**REQUIREMENT:** Only the lines below from the one containing "You are a computer-use" through the one containing "Task: Click the lightning icon in 在线工具 badge" belong in the answer, repeated exactly and without pictures.

[Collected data]
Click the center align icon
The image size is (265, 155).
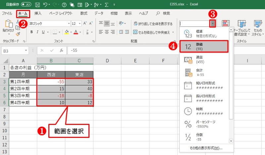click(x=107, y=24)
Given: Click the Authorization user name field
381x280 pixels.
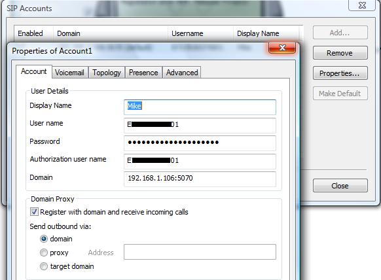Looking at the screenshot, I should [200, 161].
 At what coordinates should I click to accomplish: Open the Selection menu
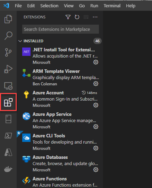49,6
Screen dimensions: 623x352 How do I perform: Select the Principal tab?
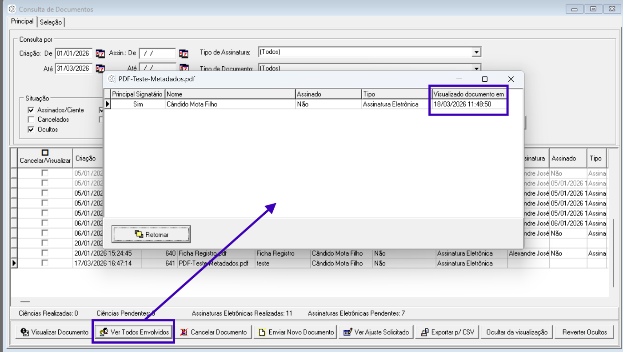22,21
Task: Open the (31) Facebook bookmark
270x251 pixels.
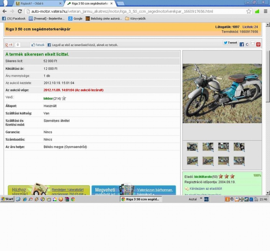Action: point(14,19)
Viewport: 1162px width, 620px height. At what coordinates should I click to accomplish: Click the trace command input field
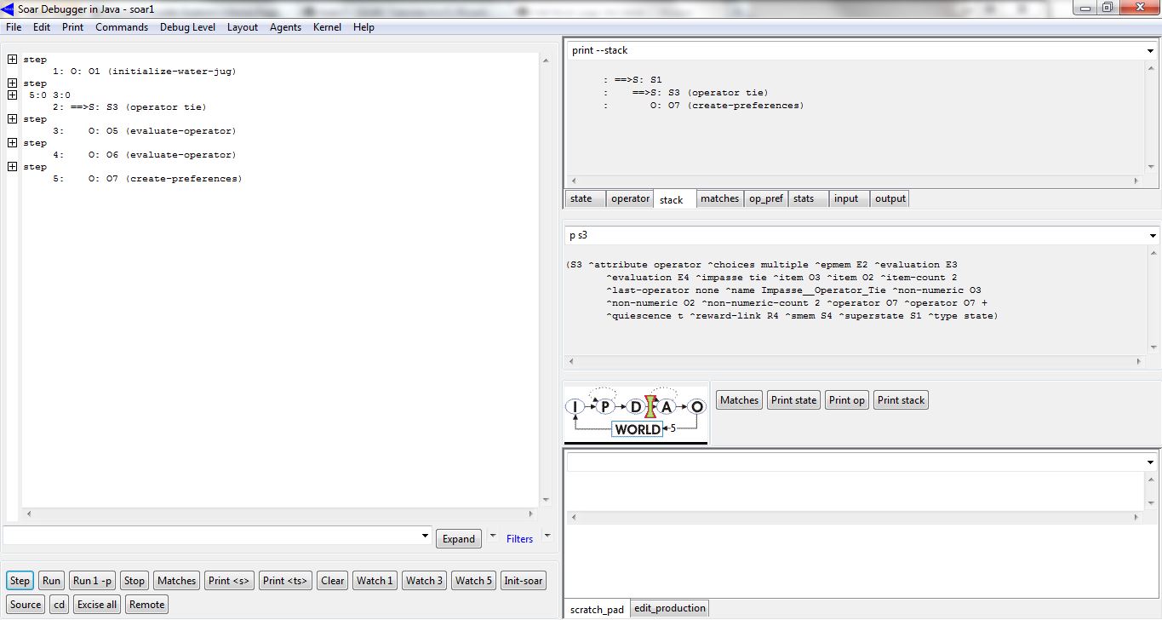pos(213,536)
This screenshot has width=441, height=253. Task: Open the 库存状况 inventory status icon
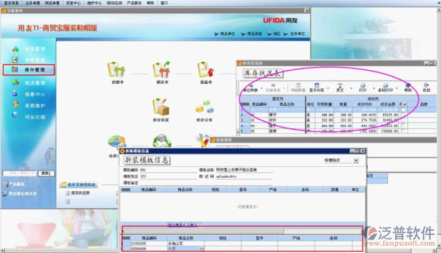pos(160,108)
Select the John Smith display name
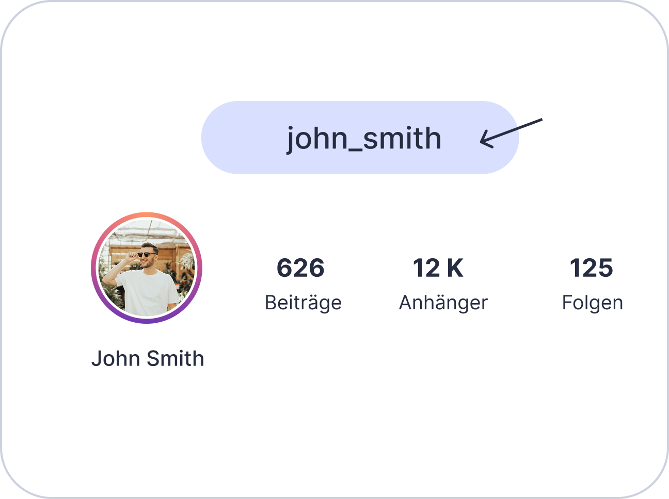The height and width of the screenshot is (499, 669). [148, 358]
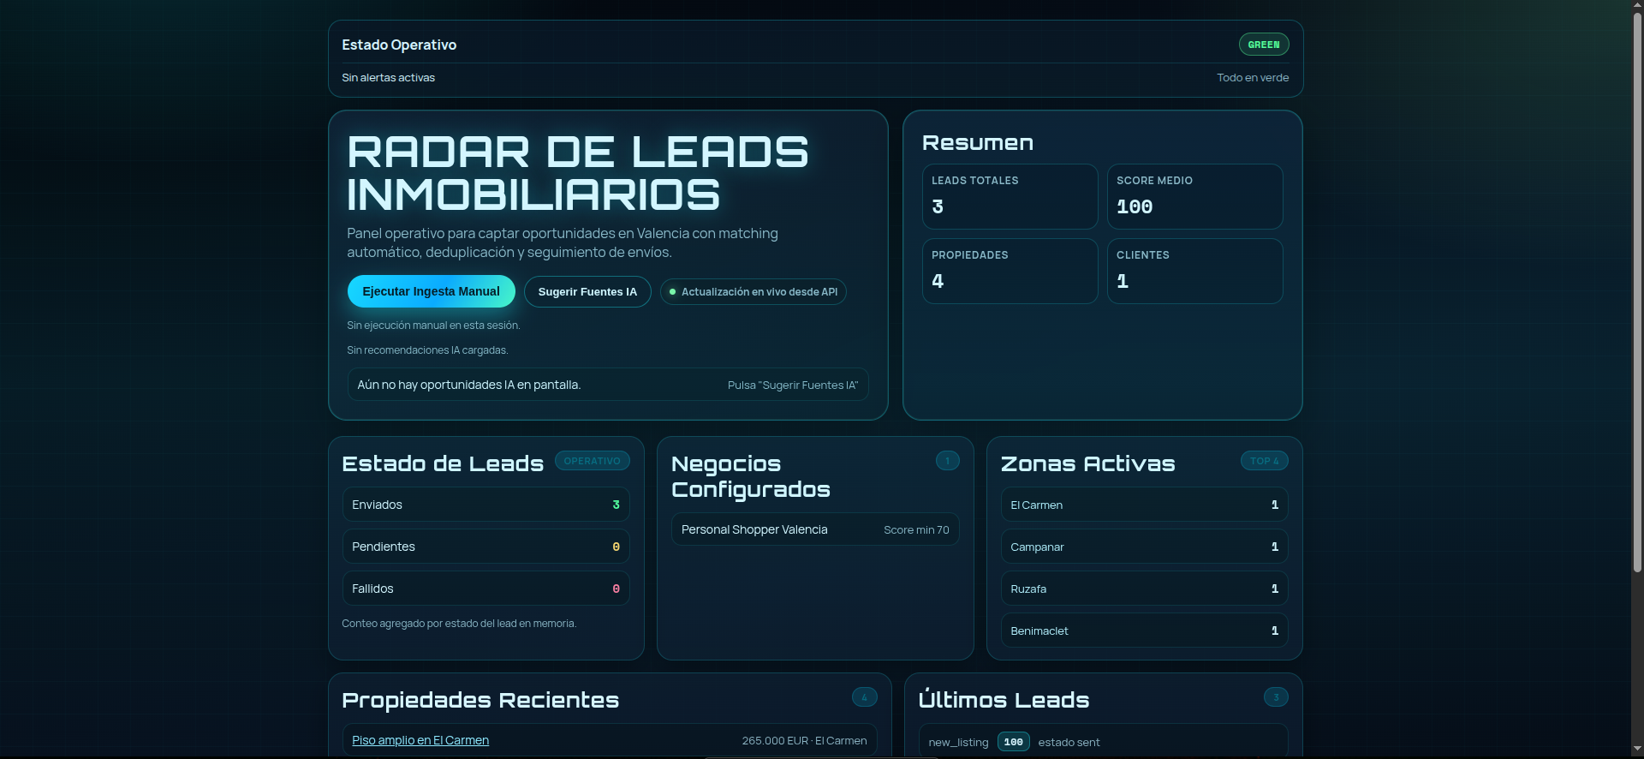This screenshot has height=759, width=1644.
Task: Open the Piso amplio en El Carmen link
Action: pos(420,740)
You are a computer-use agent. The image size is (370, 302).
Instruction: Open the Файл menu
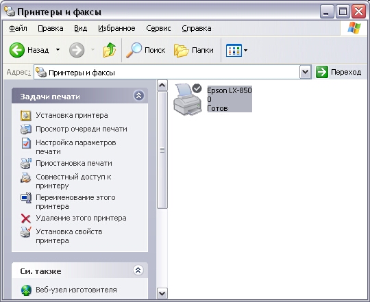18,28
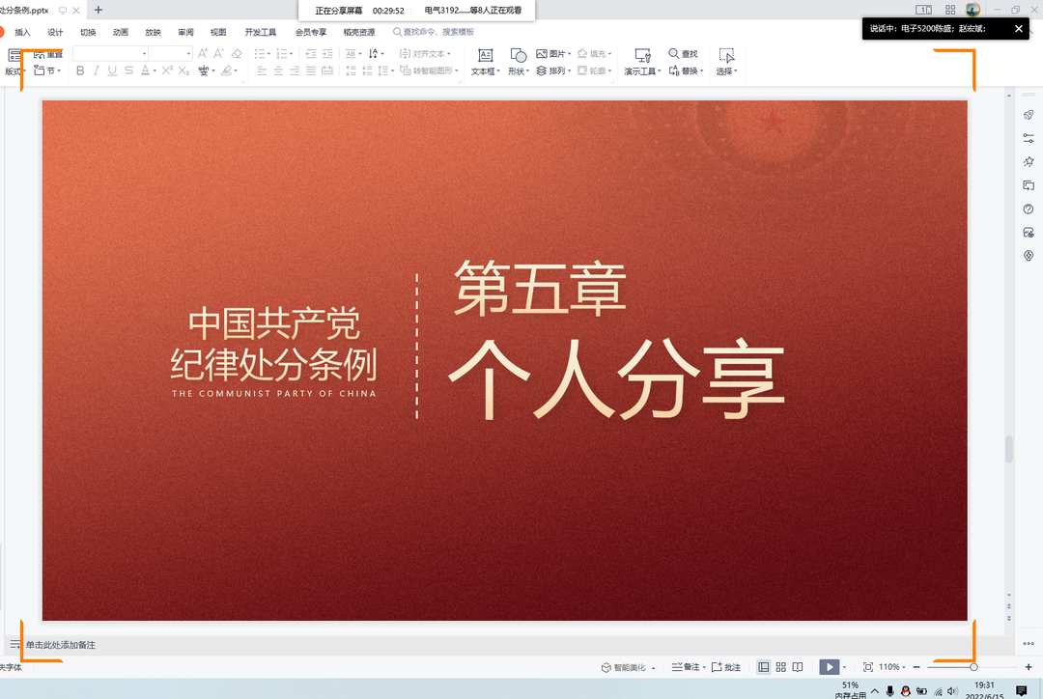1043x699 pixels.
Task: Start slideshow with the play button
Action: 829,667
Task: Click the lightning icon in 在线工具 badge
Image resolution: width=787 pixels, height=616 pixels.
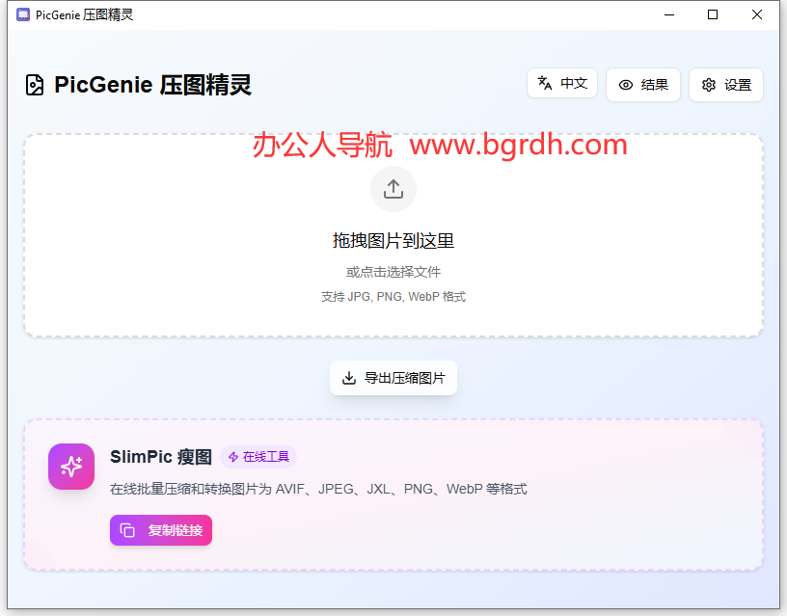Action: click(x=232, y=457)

**REPLY TO THE EXERCISE:**
You are a computer-use agent. The image size is (370, 302).
Instruction: Open the Файл menu
18,28
1043x699 pixels.
Task: Start slideshow with the play button
Action: 829,667
Task: Click the lightning icon in 在线工具 badge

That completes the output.